TASK DATA -

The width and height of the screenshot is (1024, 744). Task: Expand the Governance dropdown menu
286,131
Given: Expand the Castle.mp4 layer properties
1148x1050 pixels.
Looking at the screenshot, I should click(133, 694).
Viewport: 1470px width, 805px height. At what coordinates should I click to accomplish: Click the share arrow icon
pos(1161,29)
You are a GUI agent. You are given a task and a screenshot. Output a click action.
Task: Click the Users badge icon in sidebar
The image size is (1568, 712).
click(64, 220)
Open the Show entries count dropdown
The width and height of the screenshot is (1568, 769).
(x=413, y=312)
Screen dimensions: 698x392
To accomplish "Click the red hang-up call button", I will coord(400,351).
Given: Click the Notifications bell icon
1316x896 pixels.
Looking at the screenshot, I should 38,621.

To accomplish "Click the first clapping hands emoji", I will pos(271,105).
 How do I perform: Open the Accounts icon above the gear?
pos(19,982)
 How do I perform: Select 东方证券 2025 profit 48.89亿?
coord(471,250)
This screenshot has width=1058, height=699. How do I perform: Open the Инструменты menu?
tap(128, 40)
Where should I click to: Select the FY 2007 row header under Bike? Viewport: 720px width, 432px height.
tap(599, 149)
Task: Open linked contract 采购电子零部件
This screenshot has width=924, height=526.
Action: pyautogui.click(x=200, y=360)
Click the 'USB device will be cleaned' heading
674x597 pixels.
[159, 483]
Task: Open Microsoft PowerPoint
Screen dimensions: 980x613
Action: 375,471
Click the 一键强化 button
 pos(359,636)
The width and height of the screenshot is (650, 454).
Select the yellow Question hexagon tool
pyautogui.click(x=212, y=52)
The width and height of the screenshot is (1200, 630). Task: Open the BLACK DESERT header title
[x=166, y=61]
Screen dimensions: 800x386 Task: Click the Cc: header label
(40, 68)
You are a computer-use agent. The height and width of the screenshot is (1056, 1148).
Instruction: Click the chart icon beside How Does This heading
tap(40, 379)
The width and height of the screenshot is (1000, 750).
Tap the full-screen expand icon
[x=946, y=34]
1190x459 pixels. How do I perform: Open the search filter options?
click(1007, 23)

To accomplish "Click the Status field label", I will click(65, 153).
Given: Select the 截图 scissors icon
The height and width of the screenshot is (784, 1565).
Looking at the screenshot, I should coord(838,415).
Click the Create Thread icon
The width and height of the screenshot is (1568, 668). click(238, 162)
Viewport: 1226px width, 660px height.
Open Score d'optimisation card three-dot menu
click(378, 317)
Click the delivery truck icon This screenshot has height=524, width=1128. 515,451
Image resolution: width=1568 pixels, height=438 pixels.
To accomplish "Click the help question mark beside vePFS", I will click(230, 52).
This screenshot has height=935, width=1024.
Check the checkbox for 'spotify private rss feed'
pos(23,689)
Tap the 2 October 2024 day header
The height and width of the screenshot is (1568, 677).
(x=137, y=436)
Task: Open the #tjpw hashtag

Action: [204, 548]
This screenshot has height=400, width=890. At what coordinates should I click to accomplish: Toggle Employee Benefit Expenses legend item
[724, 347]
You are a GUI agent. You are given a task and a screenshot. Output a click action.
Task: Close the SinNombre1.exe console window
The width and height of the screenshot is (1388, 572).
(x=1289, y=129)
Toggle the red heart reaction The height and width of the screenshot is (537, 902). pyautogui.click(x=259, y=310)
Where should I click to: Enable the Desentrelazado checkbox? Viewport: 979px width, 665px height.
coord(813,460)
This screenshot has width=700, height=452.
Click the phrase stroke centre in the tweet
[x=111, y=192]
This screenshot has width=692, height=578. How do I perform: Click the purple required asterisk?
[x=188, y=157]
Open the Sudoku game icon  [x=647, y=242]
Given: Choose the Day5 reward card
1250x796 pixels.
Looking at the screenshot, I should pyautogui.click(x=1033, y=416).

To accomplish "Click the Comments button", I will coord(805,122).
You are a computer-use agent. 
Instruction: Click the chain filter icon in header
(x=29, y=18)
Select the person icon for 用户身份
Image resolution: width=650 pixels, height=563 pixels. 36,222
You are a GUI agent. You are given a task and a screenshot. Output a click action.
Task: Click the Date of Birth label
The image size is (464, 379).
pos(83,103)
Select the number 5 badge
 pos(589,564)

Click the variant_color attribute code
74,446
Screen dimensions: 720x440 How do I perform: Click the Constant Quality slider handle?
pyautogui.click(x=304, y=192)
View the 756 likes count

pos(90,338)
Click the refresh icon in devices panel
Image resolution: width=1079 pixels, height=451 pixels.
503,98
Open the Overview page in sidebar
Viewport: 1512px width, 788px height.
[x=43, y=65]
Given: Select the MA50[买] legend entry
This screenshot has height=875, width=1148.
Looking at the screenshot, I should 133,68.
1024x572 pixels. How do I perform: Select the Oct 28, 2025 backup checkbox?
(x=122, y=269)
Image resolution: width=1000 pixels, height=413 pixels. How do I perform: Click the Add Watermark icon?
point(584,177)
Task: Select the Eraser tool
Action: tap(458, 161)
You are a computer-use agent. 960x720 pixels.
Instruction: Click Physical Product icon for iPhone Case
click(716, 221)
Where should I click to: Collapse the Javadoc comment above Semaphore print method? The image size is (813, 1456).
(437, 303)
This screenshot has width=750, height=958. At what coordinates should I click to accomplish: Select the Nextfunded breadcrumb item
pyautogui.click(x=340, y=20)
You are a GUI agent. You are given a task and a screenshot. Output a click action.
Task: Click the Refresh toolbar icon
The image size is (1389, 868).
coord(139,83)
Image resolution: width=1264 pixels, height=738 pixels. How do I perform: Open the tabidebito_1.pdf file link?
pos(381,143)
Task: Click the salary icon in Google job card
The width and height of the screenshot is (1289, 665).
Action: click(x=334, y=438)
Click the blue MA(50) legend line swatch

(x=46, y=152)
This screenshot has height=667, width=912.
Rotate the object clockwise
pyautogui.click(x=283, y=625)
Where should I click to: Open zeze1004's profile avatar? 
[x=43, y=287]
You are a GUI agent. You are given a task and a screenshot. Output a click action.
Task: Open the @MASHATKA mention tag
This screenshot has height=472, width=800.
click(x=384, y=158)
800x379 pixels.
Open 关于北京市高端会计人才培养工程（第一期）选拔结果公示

WHAT THE TASK ASKS - The line with "Where should I click to: Open" through the last line of the entries above: output exactly those lines and nothing else.

SOLUTION FOR THIS TASK -
Where should I click to: Open zeze1004's profile avatar? 
[x=43, y=287]
You are a GUI agent. You are given a task and a screenshot. Output a click action.
Task: Open the @MASHATKA mention tag
This screenshot has height=472, width=800.
click(x=384, y=158)
800x379 pixels.
Open 关于北京市高端会计人才培养工程（第一期）选拔结果公示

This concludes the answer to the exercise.